> _OBJECTIVE_
Repeat the part of the data that opens with the line containing "Task: Click the .wat box in the diagram" and closes with the line containing "Action: tap(120, 141)", including both of those lines. Leave the pictures out.

> _SUPPLIED INFORMATION_
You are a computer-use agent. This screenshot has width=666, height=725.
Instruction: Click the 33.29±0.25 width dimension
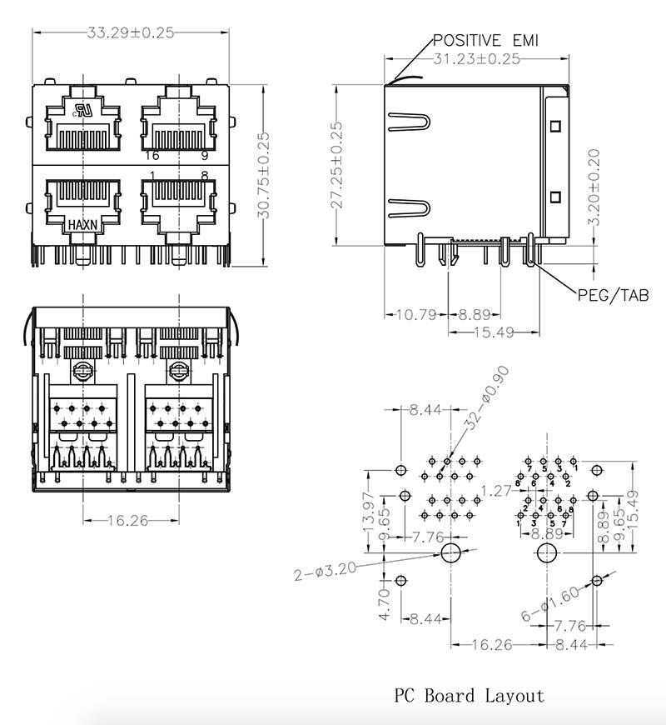[x=130, y=33]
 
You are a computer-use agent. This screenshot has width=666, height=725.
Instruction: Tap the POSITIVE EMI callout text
[x=485, y=41]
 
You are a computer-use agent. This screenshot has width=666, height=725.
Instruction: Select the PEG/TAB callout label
[x=613, y=295]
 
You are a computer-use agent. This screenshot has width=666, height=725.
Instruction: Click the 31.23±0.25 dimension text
[x=476, y=59]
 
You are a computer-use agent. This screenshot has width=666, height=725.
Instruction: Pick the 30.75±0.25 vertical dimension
[x=264, y=175]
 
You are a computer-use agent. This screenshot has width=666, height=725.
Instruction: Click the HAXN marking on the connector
[x=82, y=225]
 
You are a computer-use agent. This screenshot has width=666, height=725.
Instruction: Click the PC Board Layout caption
[x=469, y=696]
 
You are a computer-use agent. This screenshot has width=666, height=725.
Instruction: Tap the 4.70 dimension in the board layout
[x=384, y=602]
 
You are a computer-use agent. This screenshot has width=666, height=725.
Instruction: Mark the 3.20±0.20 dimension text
[x=594, y=188]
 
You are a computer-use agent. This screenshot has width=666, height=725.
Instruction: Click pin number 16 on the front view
[x=152, y=156]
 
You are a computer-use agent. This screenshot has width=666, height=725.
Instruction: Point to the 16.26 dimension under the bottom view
[x=128, y=521]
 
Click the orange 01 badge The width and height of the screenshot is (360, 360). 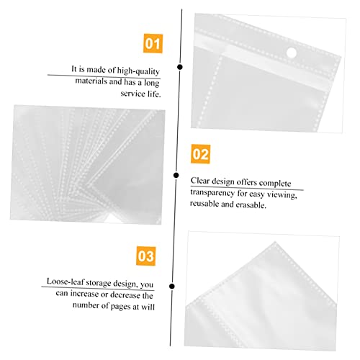coord(153,44)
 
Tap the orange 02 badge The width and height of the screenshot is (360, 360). coord(200,153)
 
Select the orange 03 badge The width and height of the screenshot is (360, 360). coord(145,256)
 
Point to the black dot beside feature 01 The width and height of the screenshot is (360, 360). coord(180,67)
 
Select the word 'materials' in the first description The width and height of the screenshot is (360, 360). coord(92,81)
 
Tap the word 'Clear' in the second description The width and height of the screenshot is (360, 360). coord(202,181)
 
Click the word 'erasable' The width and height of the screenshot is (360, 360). coord(249,204)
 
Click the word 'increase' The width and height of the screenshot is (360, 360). coord(92,294)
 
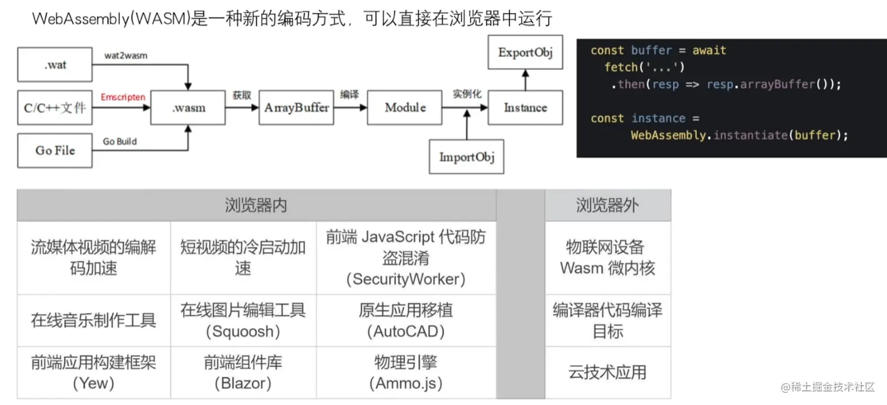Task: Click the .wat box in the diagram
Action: tap(55, 65)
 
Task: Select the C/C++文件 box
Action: tap(55, 107)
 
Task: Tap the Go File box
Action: tap(55, 150)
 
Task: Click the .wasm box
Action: tap(188, 107)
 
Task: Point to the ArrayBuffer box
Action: tap(296, 107)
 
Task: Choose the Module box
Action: tap(405, 107)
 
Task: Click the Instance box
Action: tap(525, 107)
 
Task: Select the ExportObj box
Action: tap(525, 52)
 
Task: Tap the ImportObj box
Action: tap(466, 157)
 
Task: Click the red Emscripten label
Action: tap(123, 97)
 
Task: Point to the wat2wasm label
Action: tap(126, 55)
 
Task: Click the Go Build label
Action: tap(120, 141)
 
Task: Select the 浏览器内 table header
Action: tap(256, 205)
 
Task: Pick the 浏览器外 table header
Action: tap(607, 205)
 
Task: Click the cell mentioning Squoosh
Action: tap(243, 320)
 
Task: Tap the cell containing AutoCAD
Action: tap(406, 320)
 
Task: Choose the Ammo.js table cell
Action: tap(406, 372)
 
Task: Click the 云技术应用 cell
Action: tap(607, 372)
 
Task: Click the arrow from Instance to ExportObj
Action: tap(526, 80)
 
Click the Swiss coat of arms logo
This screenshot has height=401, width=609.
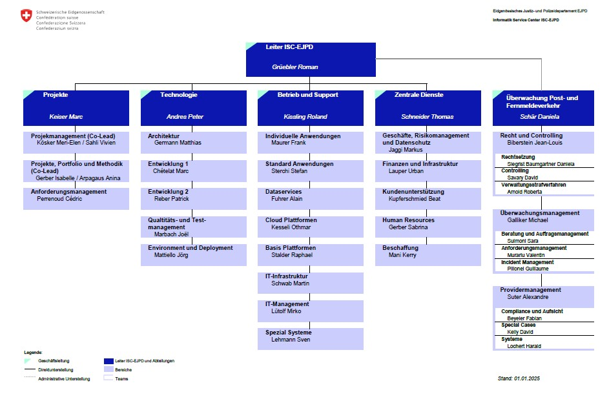(26, 15)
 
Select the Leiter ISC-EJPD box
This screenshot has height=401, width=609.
(311, 59)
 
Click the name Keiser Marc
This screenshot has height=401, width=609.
(66, 116)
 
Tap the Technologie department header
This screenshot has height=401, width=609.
(193, 108)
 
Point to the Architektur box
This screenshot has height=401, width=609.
(193, 143)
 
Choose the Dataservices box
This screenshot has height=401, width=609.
(311, 199)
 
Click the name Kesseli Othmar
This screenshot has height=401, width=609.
(291, 227)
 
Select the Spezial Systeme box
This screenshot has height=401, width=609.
(311, 339)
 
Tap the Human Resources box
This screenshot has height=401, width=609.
(428, 227)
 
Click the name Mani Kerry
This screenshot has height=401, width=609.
(402, 255)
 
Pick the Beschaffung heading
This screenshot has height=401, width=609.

> _RIGHT ANSWER_
Task: Click the .wat box in the diagram
Action: tap(55, 65)
 
Task: Select the C/C++文件 box
Action: tap(55, 107)
 
Task: Tap the Go File box
Action: tap(55, 150)
 
Task: Click the .wasm box
Action: tap(188, 107)
 
Task: Point to the ArrayBuffer box
Action: tap(296, 107)
 
Task: Choose the Module box
Action: tap(405, 107)
 
Task: Click the Instance box
Action: tap(525, 107)
 
Task: Select the ExportObj box
Action: tap(525, 52)
 
Task: Tap the ImportObj box
Action: tap(466, 157)
 
Task: Click the red Emscripten label
Action: tap(123, 97)
 
Task: Point to the wat2wasm label
Action: tap(126, 55)
 
Task: Click the Go Build label
Action: tap(120, 141)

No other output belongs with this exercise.